-- start DOCUMENT SEGMENT --
‘All Hail Ellie – Destroyer of Worlds!’
Emily Perkins and Dylan Horrocks
Reviewed by Tim Bollinger
Comic book publishing in New Zealand has often followed a similar avenue to poetry, with small self-published hand-bound volumes, in tiny print runs. Of all the local comic writers and artists around, Dylan Horrocks is one of the closest to the New Zealand literary community. So it’s not so surprising that he has teamed up for a comic ‘jam’ with local literary light Emily Perkins in the form of this small self-published 28-page zine.
The endeavour was arranged as part of a multi-media event of which I barely know the circumstances (you can look it up here:), with the writers ‘performing’ their story live.
A ‘jam’ comic is a tradition/technique, popularised by communities of comic artists, notably in the American underground of the 1960s, where artists swap frames, or pages in a combined narrative. It has a special place in New Zealand comic communities too, not least the epic ‘Tisco Jam’, featuring Dylan Horrocks’ early character Tisco George and Cornelius Stone’s Joe Dole, that appeared in ‘Razor in 1988, and featured appearances by Chris Knox, Roger Langridge and others.
-- end DOCUMENT SEGMENT --
» **DESCRIPTION OF THE TASK**
Could you continue the review of the Perkins and Horrocks comic zine, picking up right after its last sentence?
-- start PROVIDED INFORMATION --
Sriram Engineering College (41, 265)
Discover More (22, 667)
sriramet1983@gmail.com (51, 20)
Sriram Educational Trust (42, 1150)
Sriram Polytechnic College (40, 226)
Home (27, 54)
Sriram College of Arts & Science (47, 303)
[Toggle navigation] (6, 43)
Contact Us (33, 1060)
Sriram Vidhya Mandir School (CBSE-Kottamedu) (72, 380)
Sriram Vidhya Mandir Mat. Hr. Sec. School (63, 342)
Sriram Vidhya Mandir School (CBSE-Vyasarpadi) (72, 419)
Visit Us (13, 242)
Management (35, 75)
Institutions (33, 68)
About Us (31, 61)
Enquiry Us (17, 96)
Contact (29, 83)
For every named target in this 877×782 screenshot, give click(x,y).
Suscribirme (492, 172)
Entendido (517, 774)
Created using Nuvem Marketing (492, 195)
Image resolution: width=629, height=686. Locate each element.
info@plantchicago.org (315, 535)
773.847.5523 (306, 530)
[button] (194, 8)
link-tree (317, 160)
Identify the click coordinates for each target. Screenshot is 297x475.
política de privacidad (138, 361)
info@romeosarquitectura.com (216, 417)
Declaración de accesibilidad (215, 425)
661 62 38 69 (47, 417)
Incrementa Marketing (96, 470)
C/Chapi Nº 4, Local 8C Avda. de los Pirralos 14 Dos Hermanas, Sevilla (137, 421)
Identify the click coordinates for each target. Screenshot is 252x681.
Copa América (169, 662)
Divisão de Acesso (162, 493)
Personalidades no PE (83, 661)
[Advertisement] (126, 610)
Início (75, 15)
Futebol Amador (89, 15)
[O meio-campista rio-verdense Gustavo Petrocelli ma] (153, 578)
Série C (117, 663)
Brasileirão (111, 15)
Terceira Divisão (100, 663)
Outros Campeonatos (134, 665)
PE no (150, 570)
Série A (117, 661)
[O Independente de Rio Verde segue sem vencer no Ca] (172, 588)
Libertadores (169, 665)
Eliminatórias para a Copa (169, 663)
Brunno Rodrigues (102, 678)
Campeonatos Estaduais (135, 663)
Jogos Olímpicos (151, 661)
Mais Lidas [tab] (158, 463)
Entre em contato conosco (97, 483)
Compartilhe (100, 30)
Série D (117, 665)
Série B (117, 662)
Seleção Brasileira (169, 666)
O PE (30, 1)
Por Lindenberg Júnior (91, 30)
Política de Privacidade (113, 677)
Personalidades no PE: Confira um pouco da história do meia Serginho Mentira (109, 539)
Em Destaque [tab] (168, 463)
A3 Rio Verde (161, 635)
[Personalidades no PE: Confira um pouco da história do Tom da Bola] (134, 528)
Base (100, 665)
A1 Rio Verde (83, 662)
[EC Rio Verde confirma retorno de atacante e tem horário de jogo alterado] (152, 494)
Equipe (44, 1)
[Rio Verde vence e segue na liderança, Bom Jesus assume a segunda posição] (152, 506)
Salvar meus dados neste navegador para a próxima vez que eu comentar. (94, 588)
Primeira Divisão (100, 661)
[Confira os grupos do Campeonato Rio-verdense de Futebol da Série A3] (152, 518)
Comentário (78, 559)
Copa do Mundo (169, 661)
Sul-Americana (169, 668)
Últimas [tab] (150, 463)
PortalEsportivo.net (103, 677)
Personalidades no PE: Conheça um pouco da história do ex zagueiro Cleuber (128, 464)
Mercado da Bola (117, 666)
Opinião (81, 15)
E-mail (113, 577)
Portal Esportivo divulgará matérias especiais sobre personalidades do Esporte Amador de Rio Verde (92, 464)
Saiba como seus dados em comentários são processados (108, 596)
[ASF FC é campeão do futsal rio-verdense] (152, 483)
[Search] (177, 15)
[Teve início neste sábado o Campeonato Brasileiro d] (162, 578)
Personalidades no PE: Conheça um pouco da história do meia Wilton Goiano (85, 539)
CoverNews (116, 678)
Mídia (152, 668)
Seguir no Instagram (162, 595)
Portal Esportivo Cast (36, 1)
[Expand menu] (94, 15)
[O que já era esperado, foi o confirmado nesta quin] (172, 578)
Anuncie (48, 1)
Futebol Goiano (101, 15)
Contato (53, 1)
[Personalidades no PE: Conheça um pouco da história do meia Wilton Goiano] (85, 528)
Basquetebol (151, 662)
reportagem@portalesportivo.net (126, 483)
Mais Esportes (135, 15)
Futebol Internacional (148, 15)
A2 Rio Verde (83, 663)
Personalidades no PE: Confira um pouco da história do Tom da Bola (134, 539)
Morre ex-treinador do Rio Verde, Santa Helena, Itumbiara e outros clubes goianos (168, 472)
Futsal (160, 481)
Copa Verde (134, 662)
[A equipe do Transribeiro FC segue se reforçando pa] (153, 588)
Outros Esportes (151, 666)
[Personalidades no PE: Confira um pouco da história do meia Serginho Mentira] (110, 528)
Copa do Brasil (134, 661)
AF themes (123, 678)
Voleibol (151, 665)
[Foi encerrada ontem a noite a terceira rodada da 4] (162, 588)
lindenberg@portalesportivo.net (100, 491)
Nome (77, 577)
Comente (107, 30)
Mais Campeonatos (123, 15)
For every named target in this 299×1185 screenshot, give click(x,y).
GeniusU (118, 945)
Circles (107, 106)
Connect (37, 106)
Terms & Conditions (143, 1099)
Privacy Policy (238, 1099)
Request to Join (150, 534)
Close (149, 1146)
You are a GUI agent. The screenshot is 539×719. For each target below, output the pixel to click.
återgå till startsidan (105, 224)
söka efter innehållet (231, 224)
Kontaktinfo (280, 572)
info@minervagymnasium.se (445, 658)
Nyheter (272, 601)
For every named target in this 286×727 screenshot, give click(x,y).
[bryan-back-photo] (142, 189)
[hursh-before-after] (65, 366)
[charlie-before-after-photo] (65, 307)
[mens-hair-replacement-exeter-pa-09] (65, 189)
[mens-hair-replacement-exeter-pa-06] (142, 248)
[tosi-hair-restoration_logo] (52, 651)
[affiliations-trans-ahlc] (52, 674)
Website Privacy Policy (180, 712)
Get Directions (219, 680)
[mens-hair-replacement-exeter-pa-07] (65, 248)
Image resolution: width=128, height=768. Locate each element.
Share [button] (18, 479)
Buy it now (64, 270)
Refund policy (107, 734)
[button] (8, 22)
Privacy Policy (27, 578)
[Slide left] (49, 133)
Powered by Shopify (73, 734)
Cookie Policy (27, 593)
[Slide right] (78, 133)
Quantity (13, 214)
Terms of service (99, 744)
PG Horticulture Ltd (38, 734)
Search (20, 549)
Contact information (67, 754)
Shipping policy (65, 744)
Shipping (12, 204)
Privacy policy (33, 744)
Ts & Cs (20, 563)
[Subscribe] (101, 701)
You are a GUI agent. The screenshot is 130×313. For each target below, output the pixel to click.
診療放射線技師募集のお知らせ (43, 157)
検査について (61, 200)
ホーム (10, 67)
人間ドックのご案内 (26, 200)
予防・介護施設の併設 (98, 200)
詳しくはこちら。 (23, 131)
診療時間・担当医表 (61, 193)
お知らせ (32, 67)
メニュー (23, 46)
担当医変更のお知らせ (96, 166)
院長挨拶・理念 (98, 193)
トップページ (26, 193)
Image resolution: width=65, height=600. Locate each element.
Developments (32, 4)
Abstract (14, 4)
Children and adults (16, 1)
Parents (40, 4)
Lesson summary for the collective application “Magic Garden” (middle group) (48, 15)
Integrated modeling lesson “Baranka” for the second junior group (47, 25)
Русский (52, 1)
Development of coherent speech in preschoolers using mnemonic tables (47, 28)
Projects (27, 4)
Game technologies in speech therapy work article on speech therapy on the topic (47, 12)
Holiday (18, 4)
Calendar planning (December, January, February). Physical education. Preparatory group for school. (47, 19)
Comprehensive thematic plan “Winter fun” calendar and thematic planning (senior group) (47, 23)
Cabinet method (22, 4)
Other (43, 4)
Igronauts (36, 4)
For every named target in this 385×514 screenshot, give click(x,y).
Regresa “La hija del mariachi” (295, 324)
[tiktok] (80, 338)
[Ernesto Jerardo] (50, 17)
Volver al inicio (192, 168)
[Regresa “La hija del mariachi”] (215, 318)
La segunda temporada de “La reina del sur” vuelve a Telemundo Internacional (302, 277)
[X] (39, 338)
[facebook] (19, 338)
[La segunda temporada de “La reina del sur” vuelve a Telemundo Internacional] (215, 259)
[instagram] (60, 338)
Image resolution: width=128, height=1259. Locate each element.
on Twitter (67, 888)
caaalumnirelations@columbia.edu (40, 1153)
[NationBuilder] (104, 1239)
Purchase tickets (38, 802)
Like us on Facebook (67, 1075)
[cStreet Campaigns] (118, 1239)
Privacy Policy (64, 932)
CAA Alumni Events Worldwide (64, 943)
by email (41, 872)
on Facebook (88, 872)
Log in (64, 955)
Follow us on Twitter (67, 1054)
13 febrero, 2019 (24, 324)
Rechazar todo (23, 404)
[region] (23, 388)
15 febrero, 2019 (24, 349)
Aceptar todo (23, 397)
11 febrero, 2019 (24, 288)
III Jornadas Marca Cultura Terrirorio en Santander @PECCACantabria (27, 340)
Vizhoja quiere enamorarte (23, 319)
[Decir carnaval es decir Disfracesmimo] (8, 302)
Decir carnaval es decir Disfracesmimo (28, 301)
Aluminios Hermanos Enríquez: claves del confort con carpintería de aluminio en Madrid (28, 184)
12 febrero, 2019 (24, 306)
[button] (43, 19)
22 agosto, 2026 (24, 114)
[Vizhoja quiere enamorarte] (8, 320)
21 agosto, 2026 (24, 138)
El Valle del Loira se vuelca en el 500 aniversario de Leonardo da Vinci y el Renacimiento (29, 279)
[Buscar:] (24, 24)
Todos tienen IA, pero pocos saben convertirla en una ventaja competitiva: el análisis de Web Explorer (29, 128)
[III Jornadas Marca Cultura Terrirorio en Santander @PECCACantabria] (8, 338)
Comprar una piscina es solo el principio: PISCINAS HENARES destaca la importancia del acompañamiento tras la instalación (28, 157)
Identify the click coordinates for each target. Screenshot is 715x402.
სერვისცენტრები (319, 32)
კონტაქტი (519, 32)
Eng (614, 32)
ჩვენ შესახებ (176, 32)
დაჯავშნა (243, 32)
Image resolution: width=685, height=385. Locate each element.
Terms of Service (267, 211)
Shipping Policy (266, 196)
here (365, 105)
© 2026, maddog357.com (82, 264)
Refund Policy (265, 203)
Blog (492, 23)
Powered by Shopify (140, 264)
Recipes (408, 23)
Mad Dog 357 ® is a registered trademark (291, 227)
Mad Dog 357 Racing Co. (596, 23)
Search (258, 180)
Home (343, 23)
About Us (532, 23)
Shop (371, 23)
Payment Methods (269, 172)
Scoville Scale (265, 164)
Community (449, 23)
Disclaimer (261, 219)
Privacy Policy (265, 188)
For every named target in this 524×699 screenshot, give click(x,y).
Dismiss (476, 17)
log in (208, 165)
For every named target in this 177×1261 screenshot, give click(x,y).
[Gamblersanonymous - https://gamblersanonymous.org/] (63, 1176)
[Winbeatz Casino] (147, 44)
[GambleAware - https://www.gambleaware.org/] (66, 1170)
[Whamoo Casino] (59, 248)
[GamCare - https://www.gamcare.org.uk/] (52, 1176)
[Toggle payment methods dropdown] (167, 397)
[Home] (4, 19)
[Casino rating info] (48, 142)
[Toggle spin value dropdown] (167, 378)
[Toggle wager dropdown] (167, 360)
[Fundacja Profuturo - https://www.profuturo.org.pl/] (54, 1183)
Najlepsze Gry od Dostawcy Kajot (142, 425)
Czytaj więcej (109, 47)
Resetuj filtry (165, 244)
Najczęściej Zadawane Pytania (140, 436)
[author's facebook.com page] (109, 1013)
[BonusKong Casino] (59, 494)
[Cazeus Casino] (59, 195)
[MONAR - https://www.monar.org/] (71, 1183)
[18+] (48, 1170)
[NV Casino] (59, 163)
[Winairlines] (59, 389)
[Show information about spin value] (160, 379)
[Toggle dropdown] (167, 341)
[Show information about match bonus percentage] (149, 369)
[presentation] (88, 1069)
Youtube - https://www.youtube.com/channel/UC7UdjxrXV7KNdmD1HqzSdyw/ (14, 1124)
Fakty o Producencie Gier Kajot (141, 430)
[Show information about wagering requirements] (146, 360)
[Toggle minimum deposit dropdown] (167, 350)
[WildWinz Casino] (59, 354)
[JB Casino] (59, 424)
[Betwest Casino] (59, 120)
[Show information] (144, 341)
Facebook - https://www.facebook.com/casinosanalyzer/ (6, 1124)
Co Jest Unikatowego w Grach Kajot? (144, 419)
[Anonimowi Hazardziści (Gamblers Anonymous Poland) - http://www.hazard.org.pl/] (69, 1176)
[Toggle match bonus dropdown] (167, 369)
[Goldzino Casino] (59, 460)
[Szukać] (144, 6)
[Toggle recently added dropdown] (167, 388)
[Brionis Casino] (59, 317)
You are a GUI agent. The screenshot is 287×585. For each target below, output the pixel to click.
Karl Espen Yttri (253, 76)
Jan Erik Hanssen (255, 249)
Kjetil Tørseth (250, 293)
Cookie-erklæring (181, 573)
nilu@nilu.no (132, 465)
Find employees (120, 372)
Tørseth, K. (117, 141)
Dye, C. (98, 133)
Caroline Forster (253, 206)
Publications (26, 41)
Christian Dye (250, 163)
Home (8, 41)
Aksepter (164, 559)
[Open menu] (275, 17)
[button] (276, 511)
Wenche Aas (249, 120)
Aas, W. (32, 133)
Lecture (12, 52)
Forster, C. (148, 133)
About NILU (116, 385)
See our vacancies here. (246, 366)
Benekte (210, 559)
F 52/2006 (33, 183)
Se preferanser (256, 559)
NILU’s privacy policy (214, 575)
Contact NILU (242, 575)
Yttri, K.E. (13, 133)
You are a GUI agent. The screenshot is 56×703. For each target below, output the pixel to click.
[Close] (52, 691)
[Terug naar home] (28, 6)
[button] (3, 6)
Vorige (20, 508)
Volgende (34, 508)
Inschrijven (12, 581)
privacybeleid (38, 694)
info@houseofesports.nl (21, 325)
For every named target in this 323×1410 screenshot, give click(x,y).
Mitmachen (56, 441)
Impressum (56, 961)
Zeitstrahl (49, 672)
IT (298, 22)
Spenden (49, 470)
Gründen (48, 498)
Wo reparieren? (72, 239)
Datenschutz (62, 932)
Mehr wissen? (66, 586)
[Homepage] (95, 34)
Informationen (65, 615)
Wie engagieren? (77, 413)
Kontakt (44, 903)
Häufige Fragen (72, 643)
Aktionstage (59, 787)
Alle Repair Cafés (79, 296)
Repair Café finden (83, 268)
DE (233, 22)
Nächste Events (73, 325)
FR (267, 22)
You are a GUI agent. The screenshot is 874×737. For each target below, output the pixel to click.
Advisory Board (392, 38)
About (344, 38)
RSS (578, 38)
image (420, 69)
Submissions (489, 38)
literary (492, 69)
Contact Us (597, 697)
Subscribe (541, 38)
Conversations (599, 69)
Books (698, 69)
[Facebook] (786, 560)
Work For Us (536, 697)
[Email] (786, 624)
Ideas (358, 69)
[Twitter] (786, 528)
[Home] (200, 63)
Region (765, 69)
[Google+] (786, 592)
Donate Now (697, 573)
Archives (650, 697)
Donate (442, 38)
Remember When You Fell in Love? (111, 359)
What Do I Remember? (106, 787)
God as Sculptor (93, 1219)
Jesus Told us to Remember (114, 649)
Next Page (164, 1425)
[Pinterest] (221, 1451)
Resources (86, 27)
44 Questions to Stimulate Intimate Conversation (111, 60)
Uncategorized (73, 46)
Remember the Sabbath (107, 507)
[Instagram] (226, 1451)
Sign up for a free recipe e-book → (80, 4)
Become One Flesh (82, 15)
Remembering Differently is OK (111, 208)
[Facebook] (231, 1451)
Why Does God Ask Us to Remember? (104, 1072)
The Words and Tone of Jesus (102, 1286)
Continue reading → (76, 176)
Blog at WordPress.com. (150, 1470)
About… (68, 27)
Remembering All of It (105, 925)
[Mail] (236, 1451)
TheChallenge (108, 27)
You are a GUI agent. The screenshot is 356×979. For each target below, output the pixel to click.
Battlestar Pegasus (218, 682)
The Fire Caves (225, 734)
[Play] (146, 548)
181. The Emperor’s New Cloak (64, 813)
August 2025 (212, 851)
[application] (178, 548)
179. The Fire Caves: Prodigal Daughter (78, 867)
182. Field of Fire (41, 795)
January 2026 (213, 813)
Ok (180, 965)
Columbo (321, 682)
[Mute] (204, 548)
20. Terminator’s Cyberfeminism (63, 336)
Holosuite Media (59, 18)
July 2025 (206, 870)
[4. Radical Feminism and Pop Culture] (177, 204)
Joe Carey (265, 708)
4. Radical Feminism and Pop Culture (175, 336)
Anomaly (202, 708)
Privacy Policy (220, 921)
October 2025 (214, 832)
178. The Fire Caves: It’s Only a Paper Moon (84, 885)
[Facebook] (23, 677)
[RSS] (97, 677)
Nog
-- end PROVIDED INFORMATION --
» **THE REPLY**
But the ‘jam’ in ‘All Hail Ellie’ is more of a modern sort. It takes the form of a page-by-page conversation between two artists about their art, and follows the pattern of James Kochalka and Craig Thompson’s ‘Conversation’ from 2004 in which the two American comic artists discuss why they write comics as they journey through a comic book environment of their own creation. This story tackles the subject of storytelling. And in the process they spin a yarn.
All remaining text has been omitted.